(Record excerpts Opens)

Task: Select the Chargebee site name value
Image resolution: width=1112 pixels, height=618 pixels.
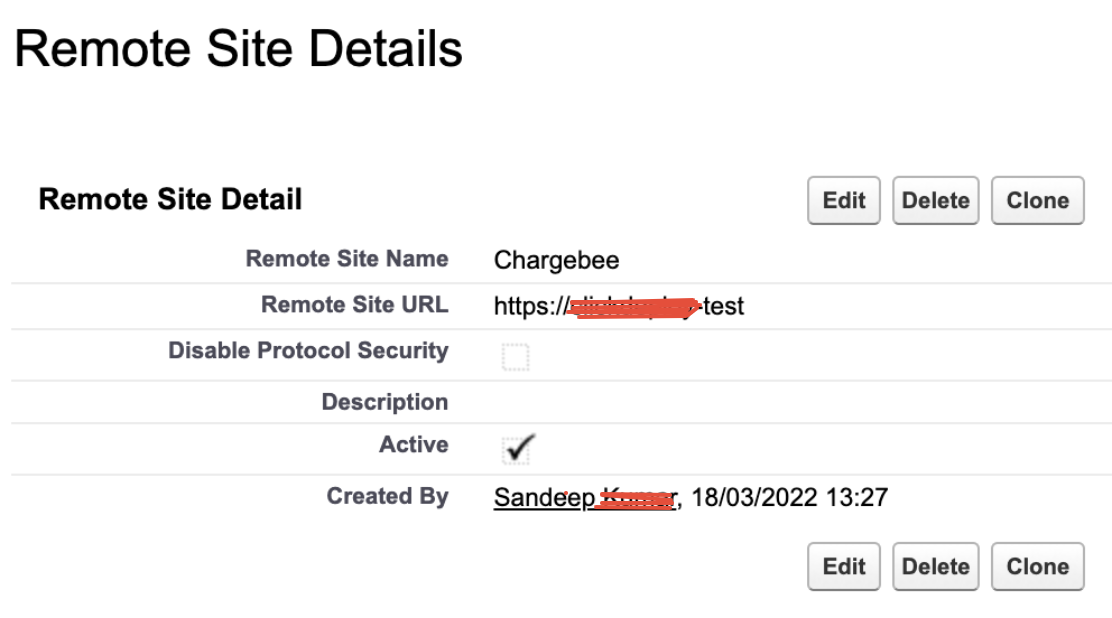Action: click(556, 260)
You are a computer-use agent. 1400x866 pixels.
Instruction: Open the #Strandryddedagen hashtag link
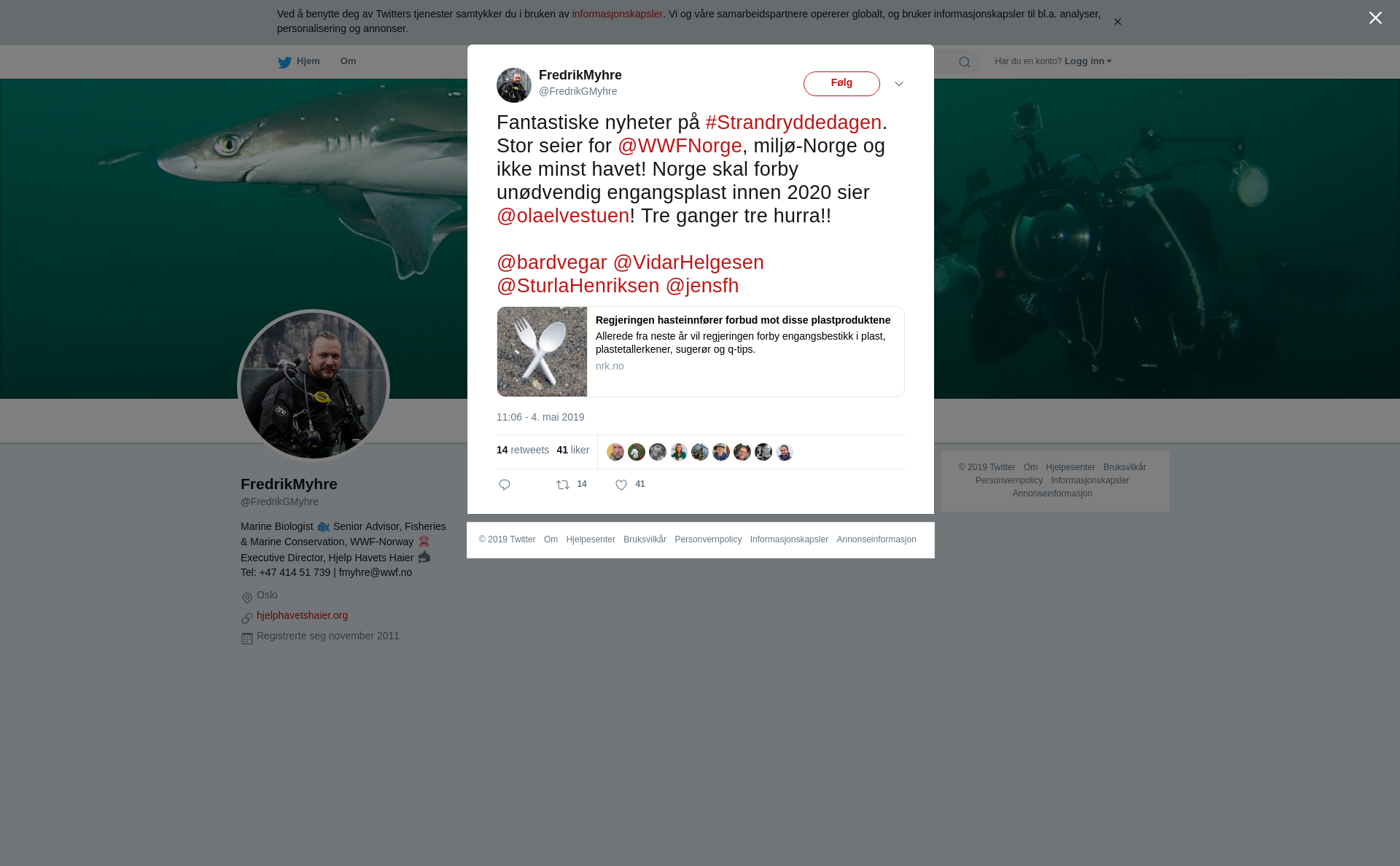click(x=793, y=122)
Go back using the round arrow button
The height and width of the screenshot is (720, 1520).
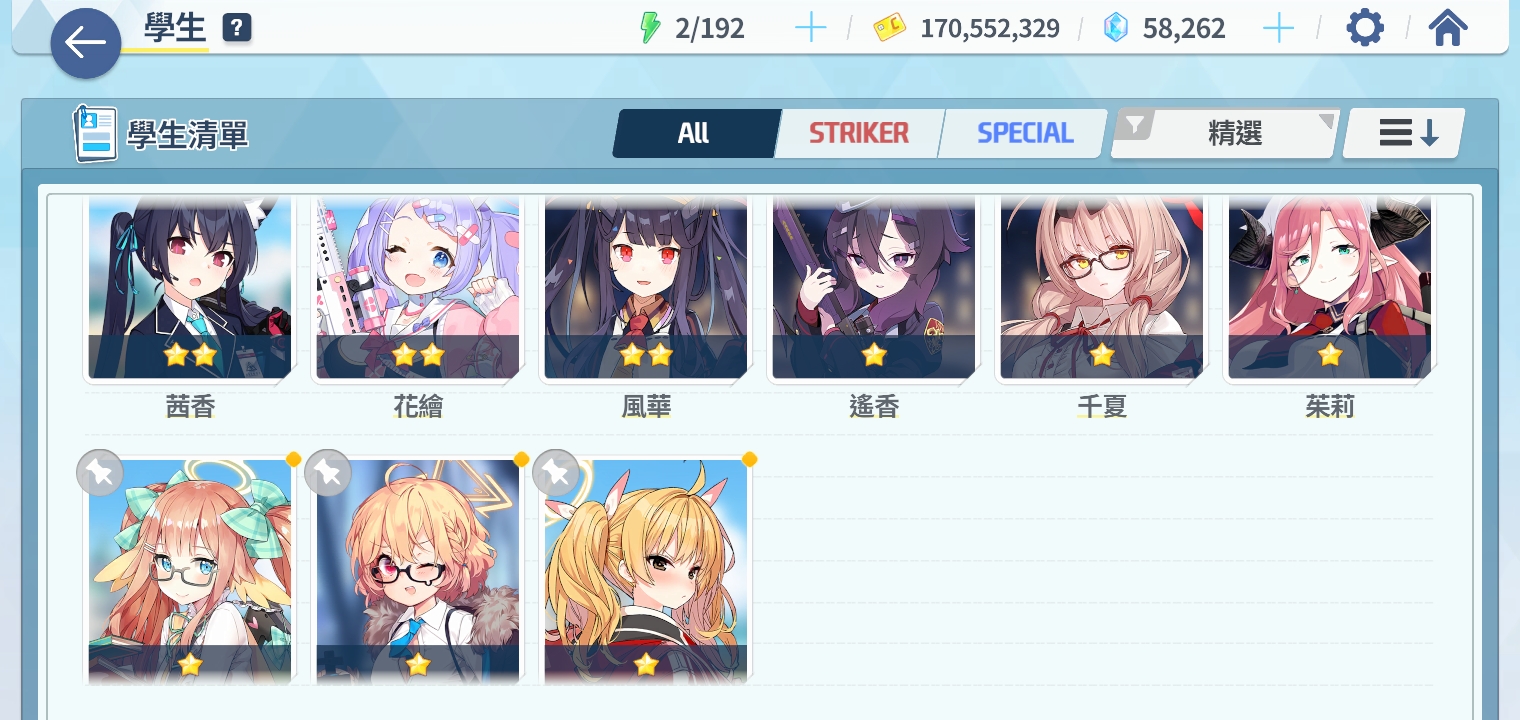pos(86,44)
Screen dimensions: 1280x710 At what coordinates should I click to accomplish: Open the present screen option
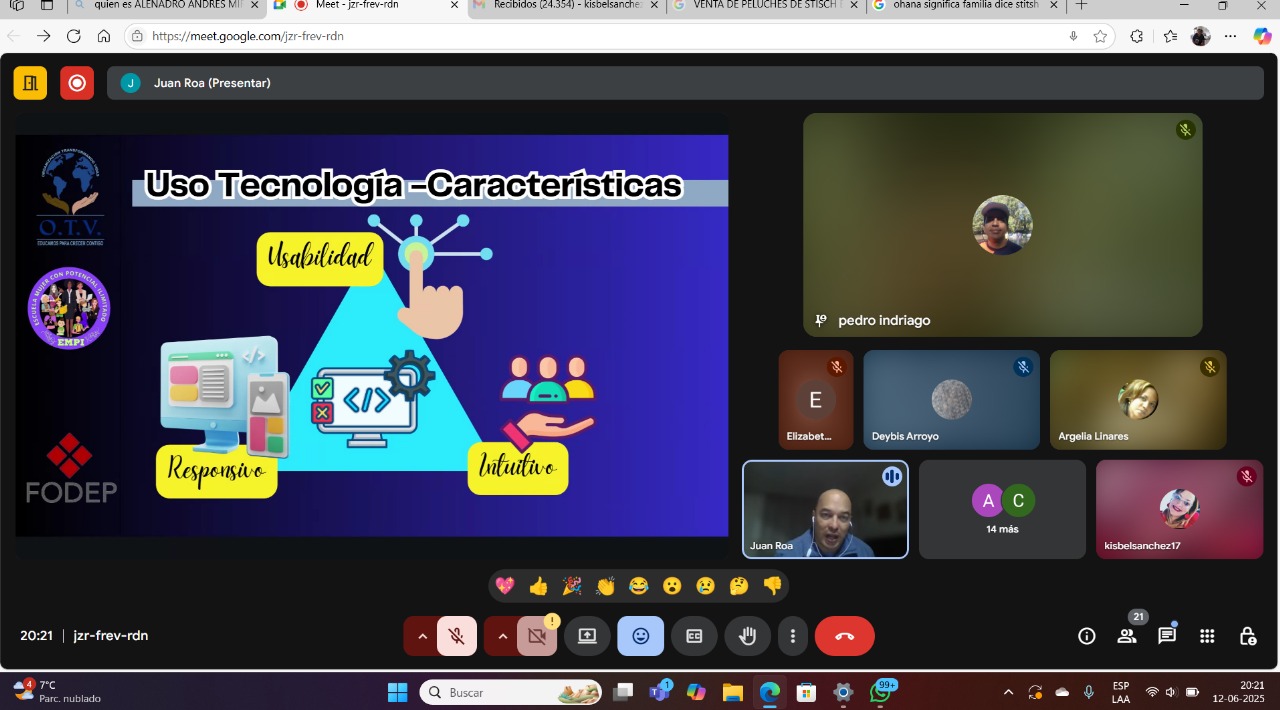tap(587, 636)
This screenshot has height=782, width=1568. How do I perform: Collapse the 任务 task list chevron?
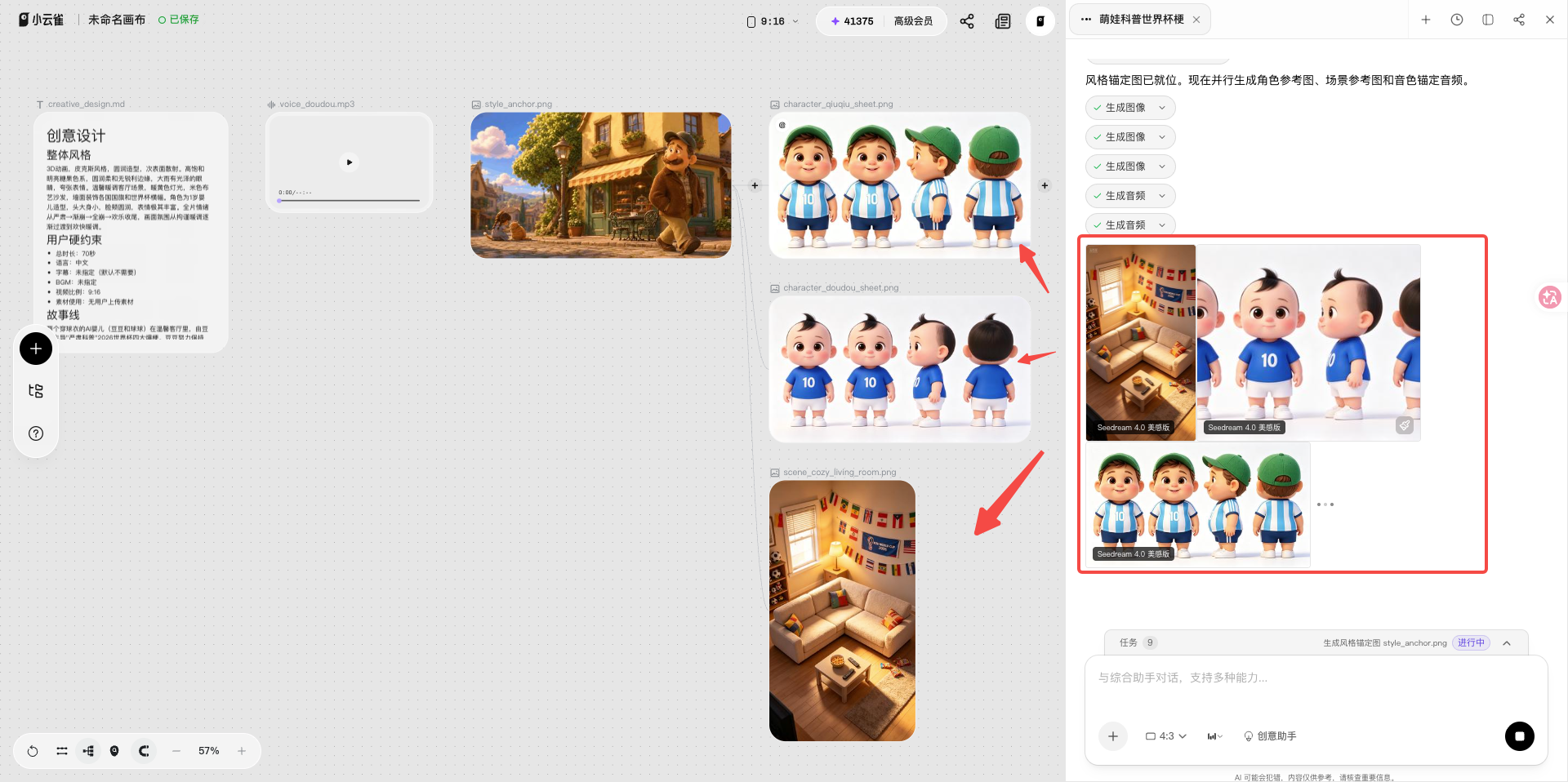(1507, 643)
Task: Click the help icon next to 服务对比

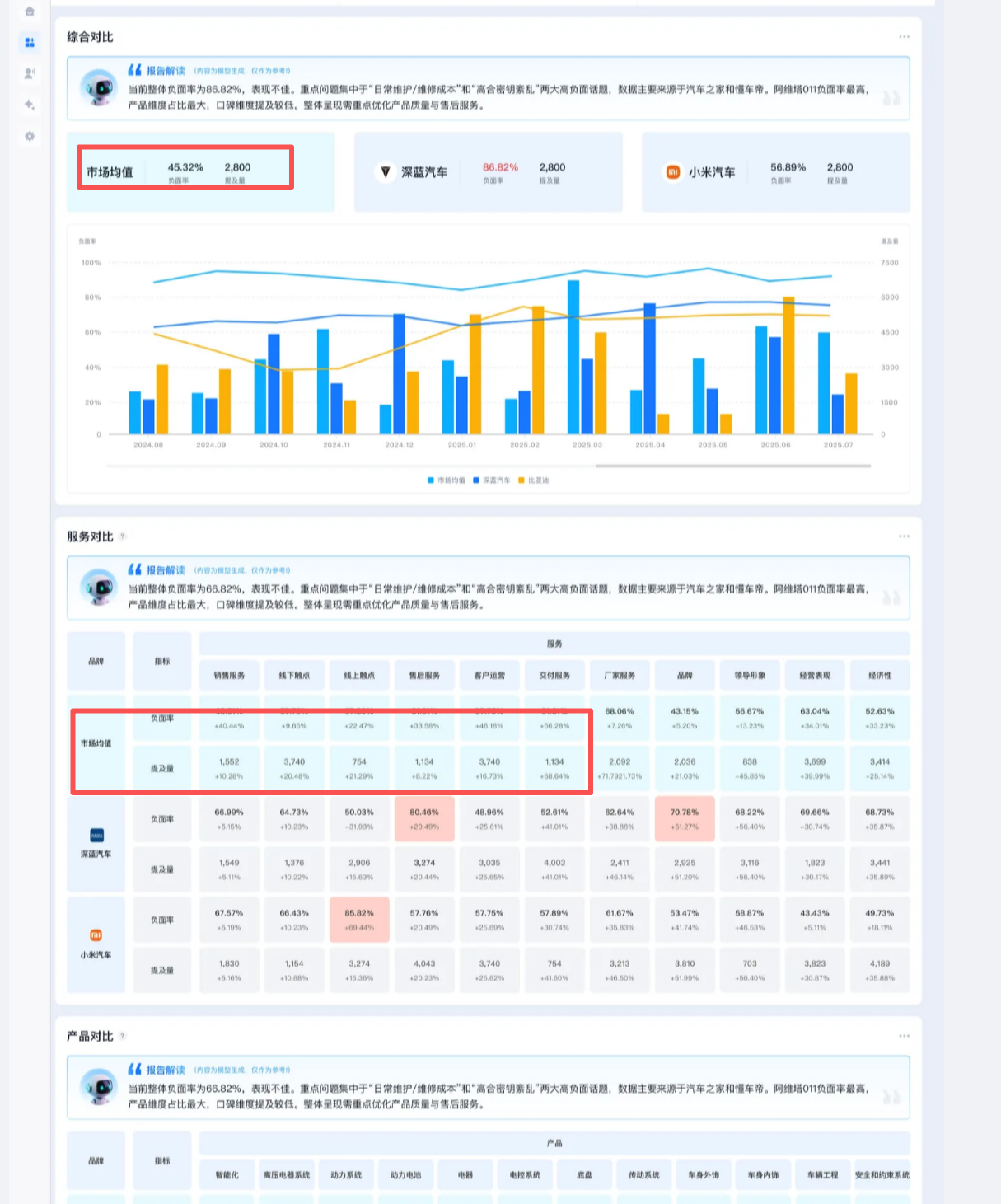Action: click(x=123, y=536)
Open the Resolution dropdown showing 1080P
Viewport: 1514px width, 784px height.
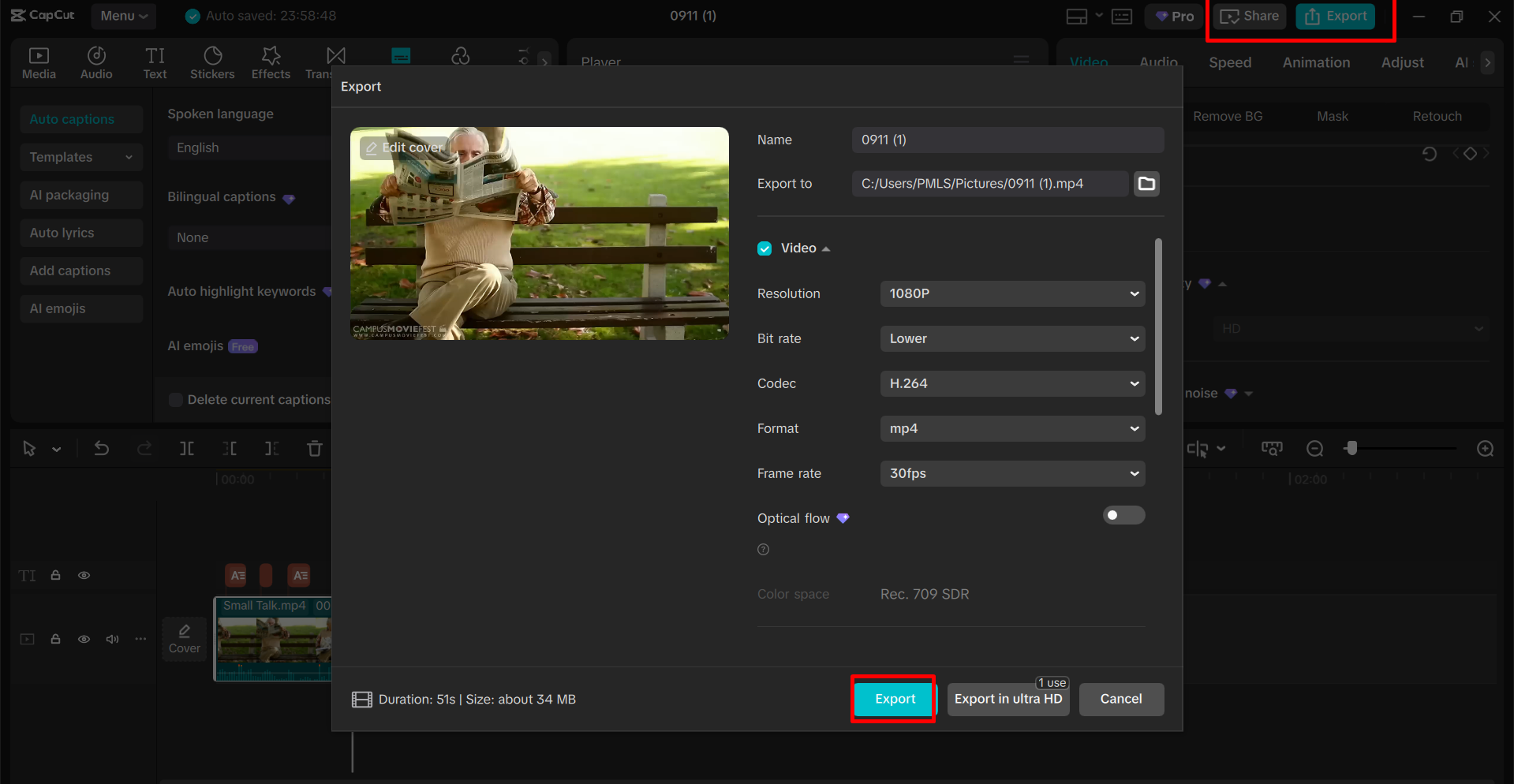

(Record excerpts Closes)

_How to complete this task_
Print only the lines running from the line that contains "The height and" to the final line of the listing, both included. Omit every picture.

_Exercise solution_
The height and width of the screenshot is (720, 1520).
pos(86,44)
Screen dimensions: 1280x710 At what coordinates should I click to accomplish: Open the present screen option
tap(587, 636)
This screenshot has height=782, width=1568. How do I perform: Collapse the 任务 task list chevron?
(1507, 643)
Task: Click the help icon next to 服务对比

Action: click(x=123, y=536)
Open the Resolution dropdown showing 1080P
Viewport: 1514px width, 784px height.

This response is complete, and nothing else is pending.